DynamoDB Autoscaling or Speedometer

Dynamo Autoscaling or Speedometer

 

DynamoDB announced Autoscaling not a long time ago. It is quite handy feature if you don’t have linear load to your tables. It helps you to save a fortune because AWS cares about performance of your table and rises or drops throughput when it’s needed. However, it was not that good for our use case and we were forced to create our own Speedometer for DynamoDB.

Problems with AWS Cloudwatch

So AWS native Auto Scaling  uses Cloudwatch for performance analytics. This leads to the delay of a response. From our experience it takes at least 3 minutes for Cloudwatch data to be able to rise/drop table capacity. So, if, for example, table is at 75% for 5 minutes and load is stable, then Autoscaling will rise as expected.  Easy to see (picture below), that blue line which shows actual load is always higher than actual table performance. 

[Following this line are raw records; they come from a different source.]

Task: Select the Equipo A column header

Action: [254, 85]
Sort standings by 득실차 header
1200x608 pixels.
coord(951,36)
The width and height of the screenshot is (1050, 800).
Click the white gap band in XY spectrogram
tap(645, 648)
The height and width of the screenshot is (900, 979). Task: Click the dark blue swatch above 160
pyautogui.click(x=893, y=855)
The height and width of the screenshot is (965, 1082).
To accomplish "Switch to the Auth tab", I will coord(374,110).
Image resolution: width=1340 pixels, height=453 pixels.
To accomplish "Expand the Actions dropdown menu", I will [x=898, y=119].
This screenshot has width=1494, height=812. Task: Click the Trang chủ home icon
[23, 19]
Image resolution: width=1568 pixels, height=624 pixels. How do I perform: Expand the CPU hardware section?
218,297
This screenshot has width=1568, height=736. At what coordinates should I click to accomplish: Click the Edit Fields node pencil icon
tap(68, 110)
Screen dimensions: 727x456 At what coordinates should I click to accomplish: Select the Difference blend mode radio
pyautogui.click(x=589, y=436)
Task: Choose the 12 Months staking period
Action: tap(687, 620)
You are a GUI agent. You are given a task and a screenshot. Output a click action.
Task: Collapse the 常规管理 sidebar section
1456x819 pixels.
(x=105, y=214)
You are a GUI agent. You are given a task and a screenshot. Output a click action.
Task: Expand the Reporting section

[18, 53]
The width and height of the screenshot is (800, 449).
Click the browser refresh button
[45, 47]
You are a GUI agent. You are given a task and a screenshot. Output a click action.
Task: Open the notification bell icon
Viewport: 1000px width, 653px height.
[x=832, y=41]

 On the other hand the app could receives enormous number of requests within very short period of time. In this case table is not prepared and throttled requests are gonna be populated. This means data of requests potentially could be lost. For example, if there is not mechanism for re-sending throttled requests or RAM/disk space run out.

 One more problem if load is quite high, then it’ll rise in steps and always will go behind actual requests rate and keep Throttled Error rate at very high and stable level.

Handmade Speedometer

 This problem lead us to custom made speedometer which reacts as requests go. It counts request assuming if table will be throttled. If there is a possibility of reaching table limits, speedometer will react straight away and table capacity is ready in 10-30 seconds. This amount of time is taken by Dynamo to update capacity. Moreover, Dynamo is designed that way that it’ll allow spikes to happen if they are relatively short.

It is noticeable that custom speedometer is over-provisioning but this is matter for fine tuning. But the good news are that no data is lost.